霍远白有黑暗的幼年时期,是在霍家度过的,年幼时尚且天真。
小时候霍远白长得很漂亮,雪白的团子,眼睛乌黑发亮,五官柔和乖巧,身上穿的破破的,吃饭也只能跟着仆人吃。
从有记忆的三四岁开始,小霍远白开始自己吃饭,算着时间去吃,仆人知道主人家不喜欢他,只盛了饭放在桌子上,离得远远的。
小霍远白一开始连椅子都爬不上去。
后来他开始抱着椅子往上爬,小口小口的吃着,害怕碗打翻,自己的肚子会很疼。
莫暖性格各为怪异,有时候特地过来,看到小霍远白乖乖坐在角落的样子,眉间一蹙,“不让他吃了。

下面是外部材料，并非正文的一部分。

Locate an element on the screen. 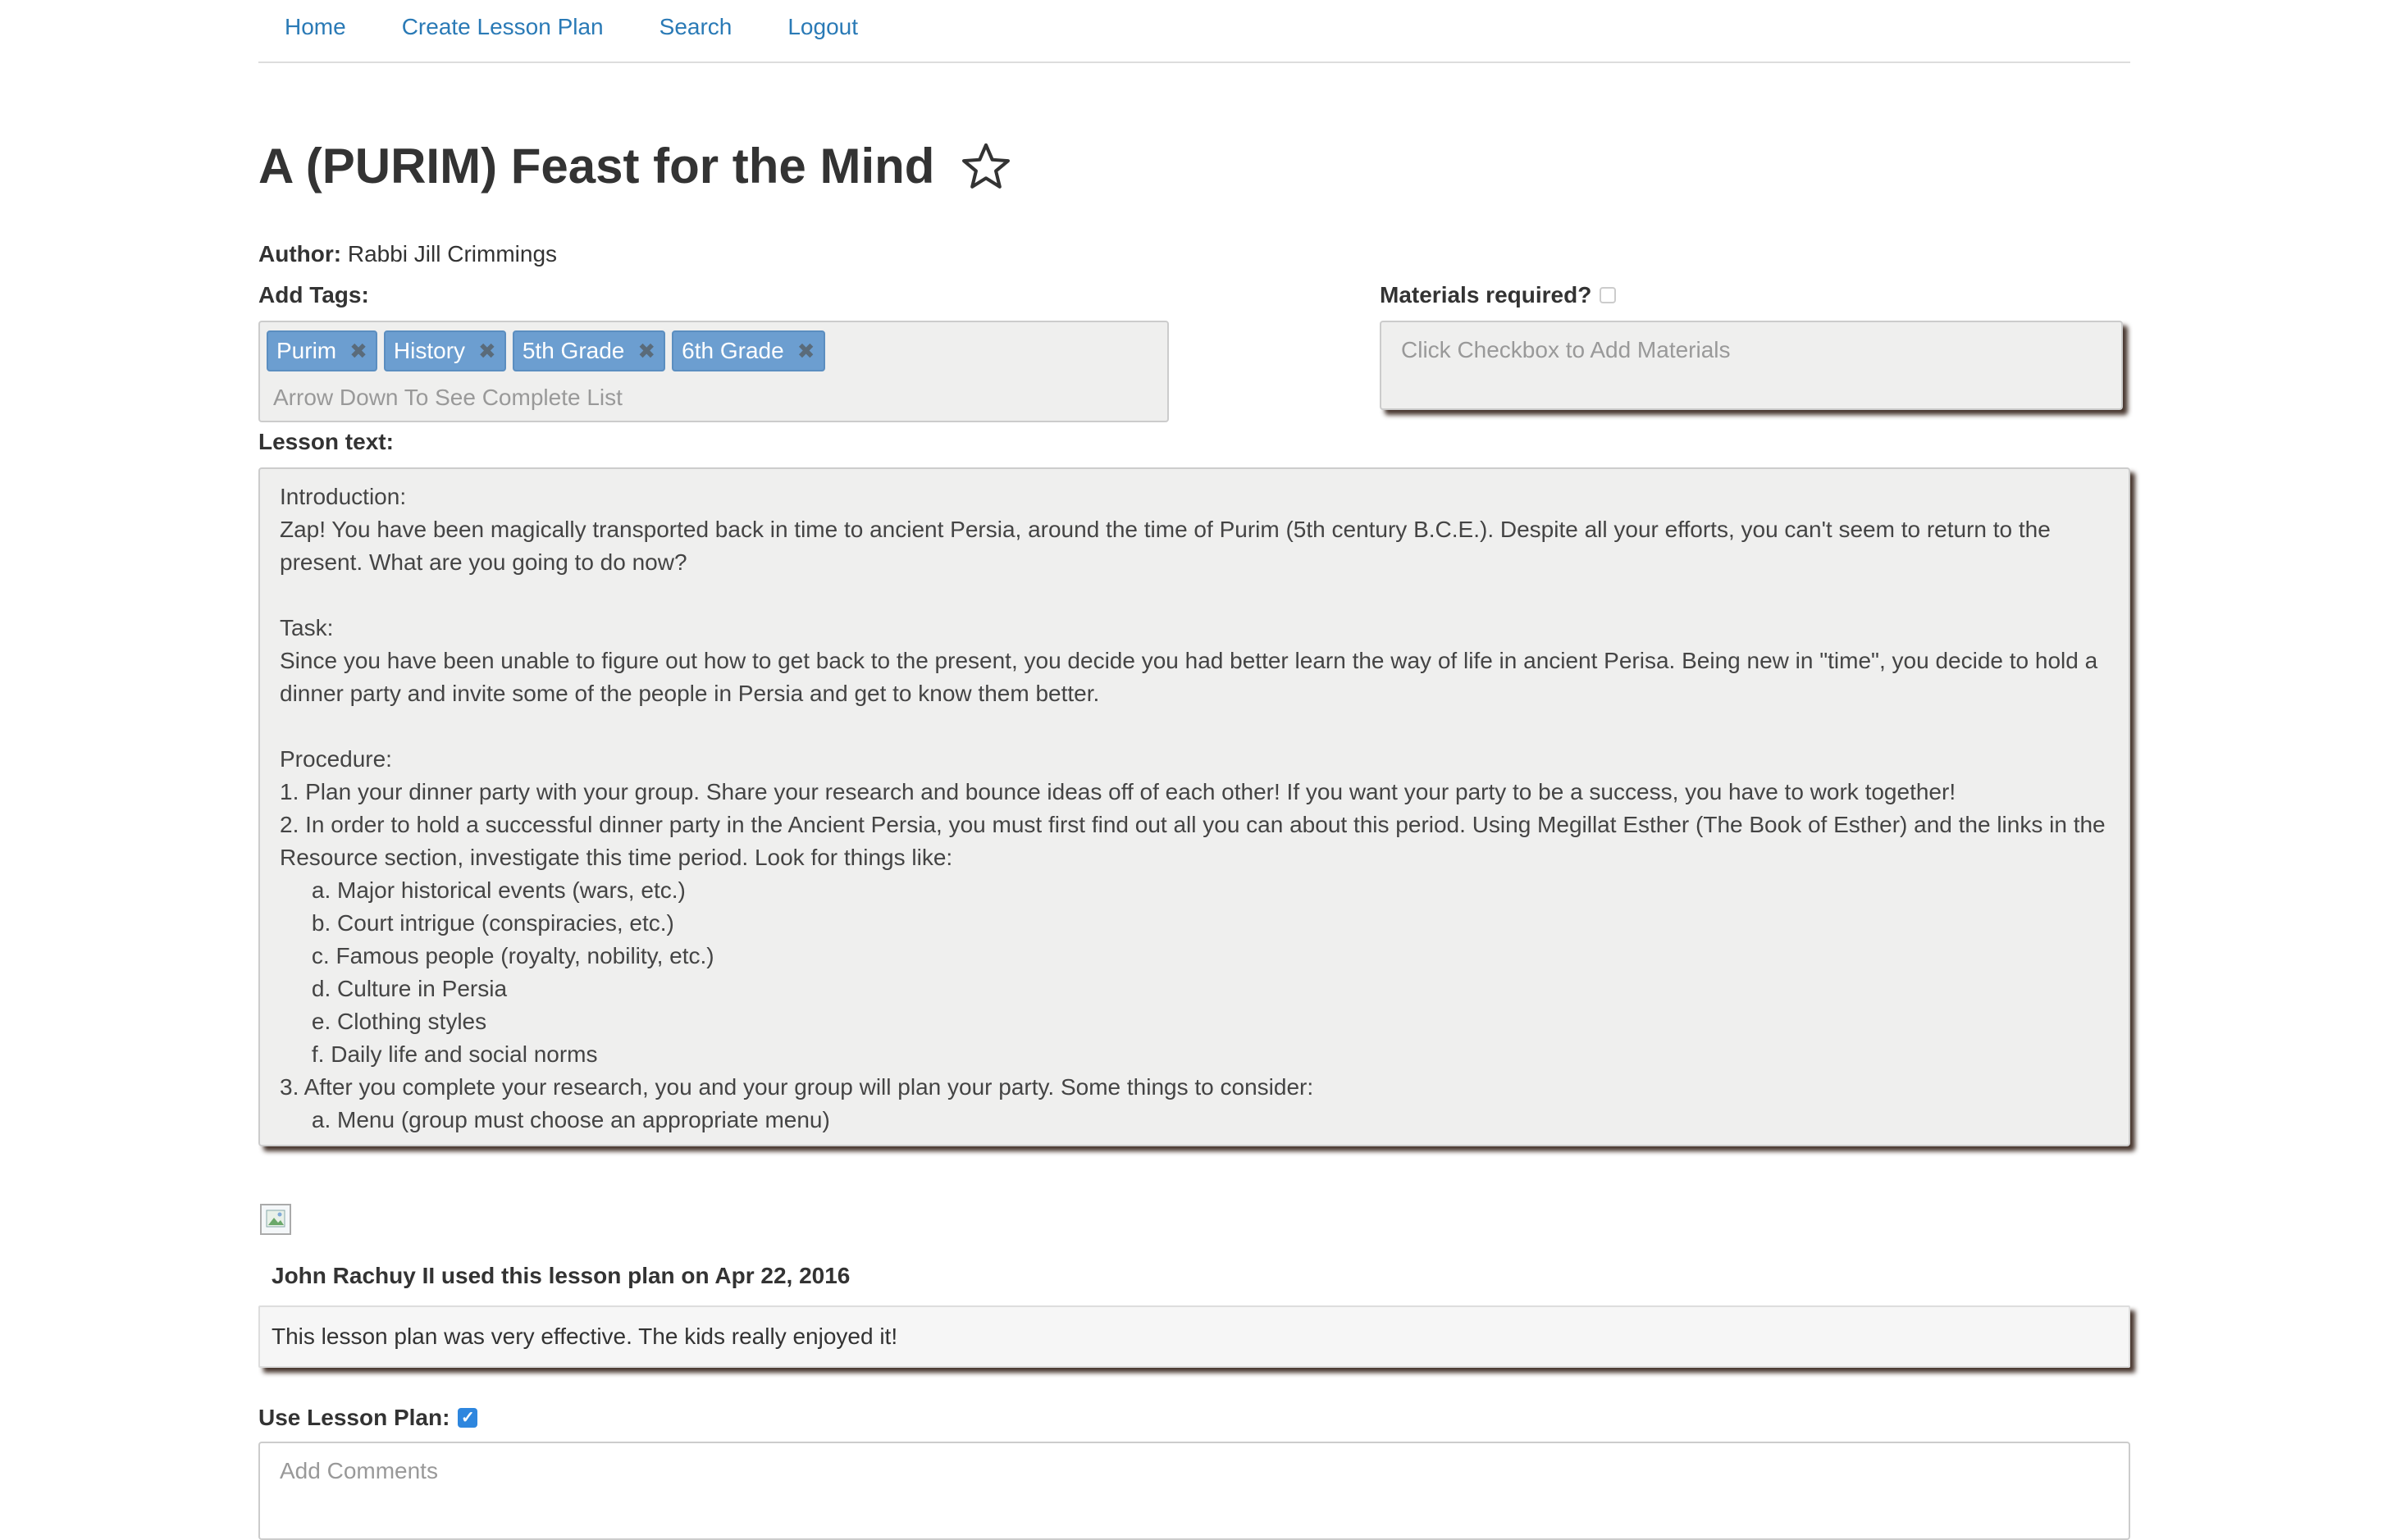 The image size is (2387, 1540). materials-placeholder: Click Checkbox to Add Materials is located at coordinates (1566, 349).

”
小霍远白只能饿着上课,霍家再罚他,也不敢克扣学业,每个月回霍家主家时,老爷子会仔细检查,莫暖只能作罢,在生活中悄悄折腾他。
霍觅松不常回家,霍宅莫暖一手遮天,他的亲生母亲莫媛更是一心陪着霍觅松到处出差。
因为父母的忽视和厌恶,小霍远白渐渐明白了很多,为什么仆人的儿子一起欺负他的时候,莫暖会笑出声,为什么他生病晕倒,没有出现的时候,没有人提起他。
莫暖早就想杀他千万次。
小霍远白烧的迷糊,他昏昏沉沉的爬起来,才发现自己依旧待在房间里面,房门紧锁着,他推不开,嗓音抬高,他喊了很久,“救救我。”
“我发烧了,救救我。”
没有人理他,霍远白咣当一声倒在地上,他慢慢起来,撑着力气爬到窗边的桌子上,拿起纸笔,卷成一团,同时抬起自己桌子上的东西,往隔壁的别墅花园里面砸,老师教过的如何呼救。

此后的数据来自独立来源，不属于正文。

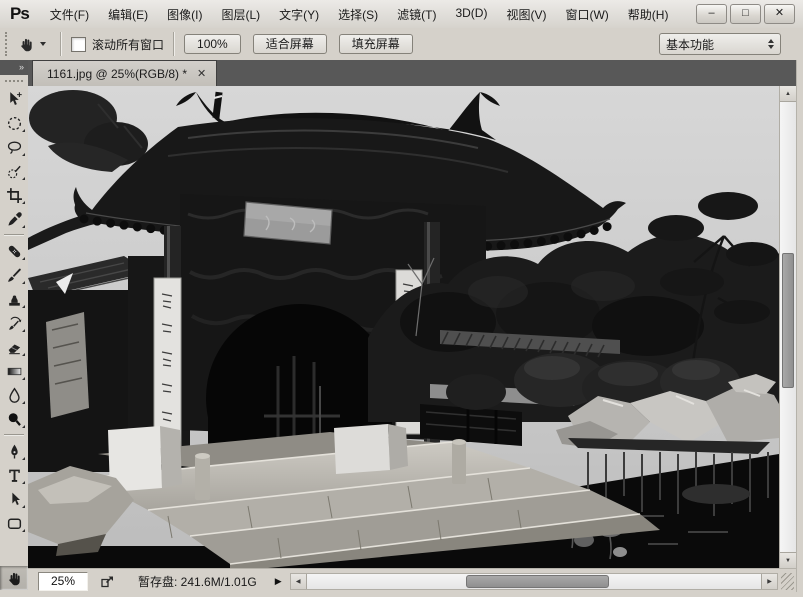 The height and width of the screenshot is (597, 803). I want to click on tool-eraser, so click(14, 347).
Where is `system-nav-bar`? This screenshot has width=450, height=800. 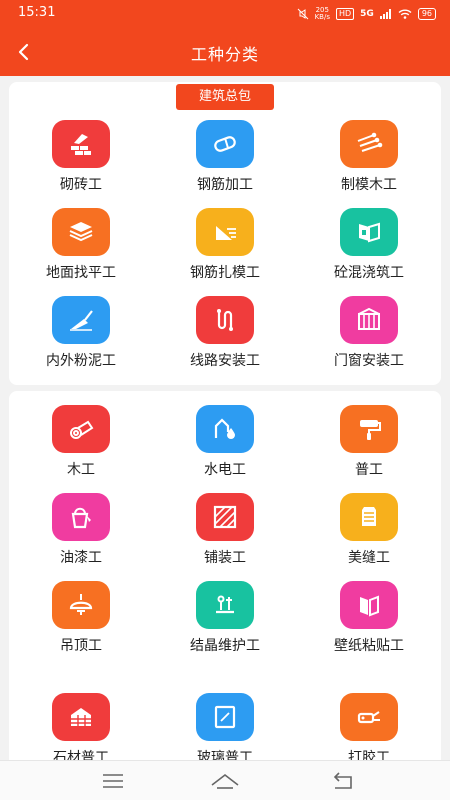
system-nav-bar is located at coordinates (225, 780).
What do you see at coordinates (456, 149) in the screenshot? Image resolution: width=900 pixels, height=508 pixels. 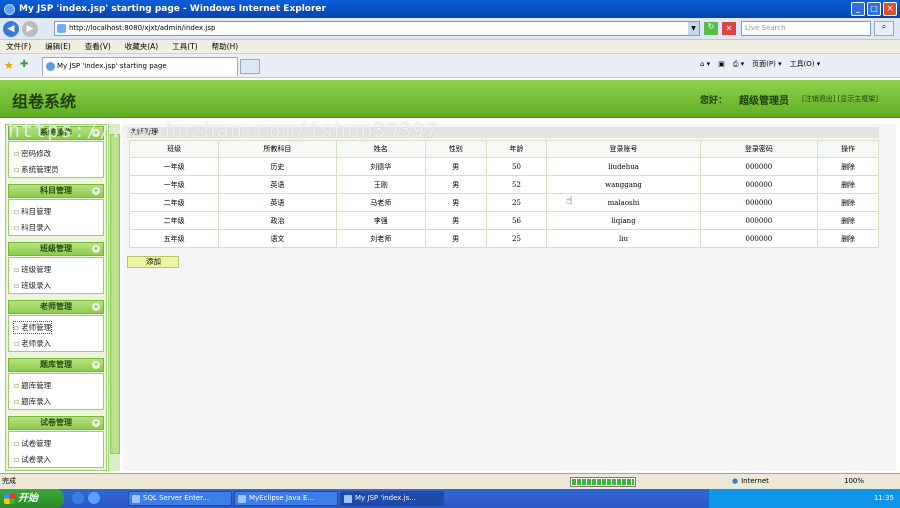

花园里面有个小孩在玩,他记得,是祁家的儿子祁羽,在宴会上照过面。
[我发烧了,被困在房间里,可以帮帮我吗?—霍远白]
小祁羽捡起来,他抬头看,高高的房子里,有个人在挥着手,真的是霍远白。
小祁羽立刻去找祁夫人,他们一起上门拿着纸条解释,发觉霍家的仆人果真是太过刁蛮,完全不承认,只说是小孩子的恶作剧。
小祁羽摇摇头,“不会的,我看到人了,妈妈,他们在说谎。”
祁夫人回去重新带了人,强势的上门,如今莫暖不在家,出去喝茶聊天了,仆人阻挡不住,看着他们进了楼,踢开了门。
霍远白倒在屋内的地上,小脸烧的通红。
他被祁夫人满脸怒气的抱走了,祁羽跟在后面,霍家人的仆人神情一片惨淡,莫暖晚上回来听到这个消息,更是气的不行,“你们不会封窗吗?我养你们干什么吃的?”

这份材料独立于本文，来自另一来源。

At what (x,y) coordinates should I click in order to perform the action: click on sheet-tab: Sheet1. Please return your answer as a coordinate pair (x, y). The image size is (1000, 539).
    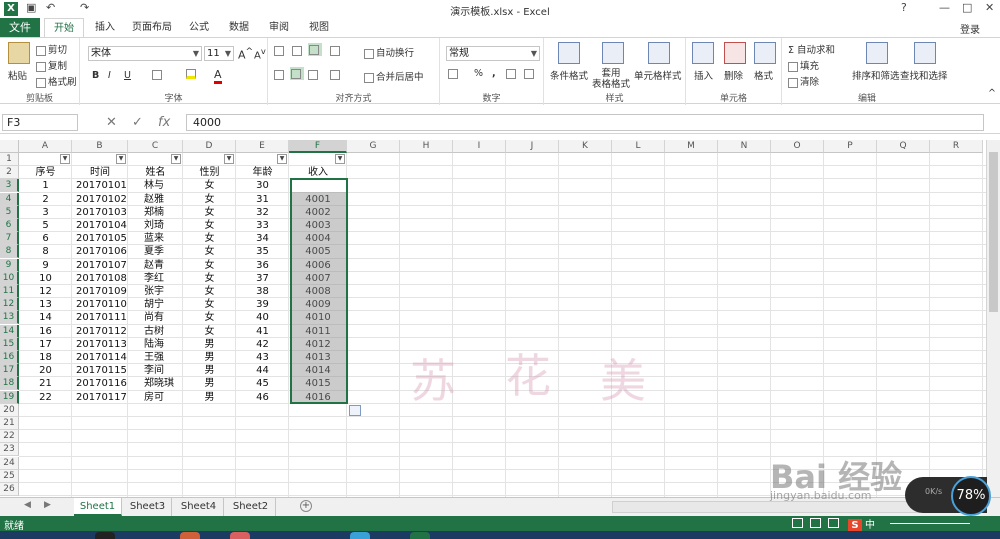
    Looking at the image, I should click on (98, 507).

说罢,提着东西上门,想要把霍远白接回来,没想到祁夫人温温柔柔的拒绝,“我看你们家照顾不太好,已经和霍老爷子说了,我们先照看。”
莫暖碰了壁,气冲冲的回去。
当月霍家的家庭会议,许久不见的霍觅松出现,老爷子极为淡然的递上一份继承协议,霍氏的一半股份和霍氏集团,皆为成年后的霍远白继承。
霍觅松笑了笑,反正是他儿子,不甚在意的签上了。
莫暖从此不能用这种办法动霍远白,霍觅松更是在知道这件事后,看她心肠歹毒,不喜欢这样的女人,没再碰过她。
小霍远白醒来后,抓住了祁夫人的衣角,“夫人,真正的妈妈会像你这样好吗?”
“嗯,当然了。”祁夫人轻声道。
小霍远白很委屈,他委屈很久了,可没有人愿意听他说话,“可是,我的妈妈欺负我,她不让我吃饭,不让我睡觉,她…很讨厌我。”
祁夫人有些惊讶,豪门太多秘辛,苦的大多数是孩子。
她摸了摸小孩的头,目光慈善,“乖,有些父母是合格的,有些不是,你要学会自己对自己好,如果他们不爱你,你也可以不爱他们。”
小霍远白在祁夫人身边呆了一个月,他问了很多问题,学会了很多,回去之后,开始变得不那么出众。
他躲着莫暖出现,学会垫着板凳热饭,学会努力读书,更会在女人发疯的时候,递上自己的手臂注入药剂,避免了指甲陷入皮肉带来的痛苦。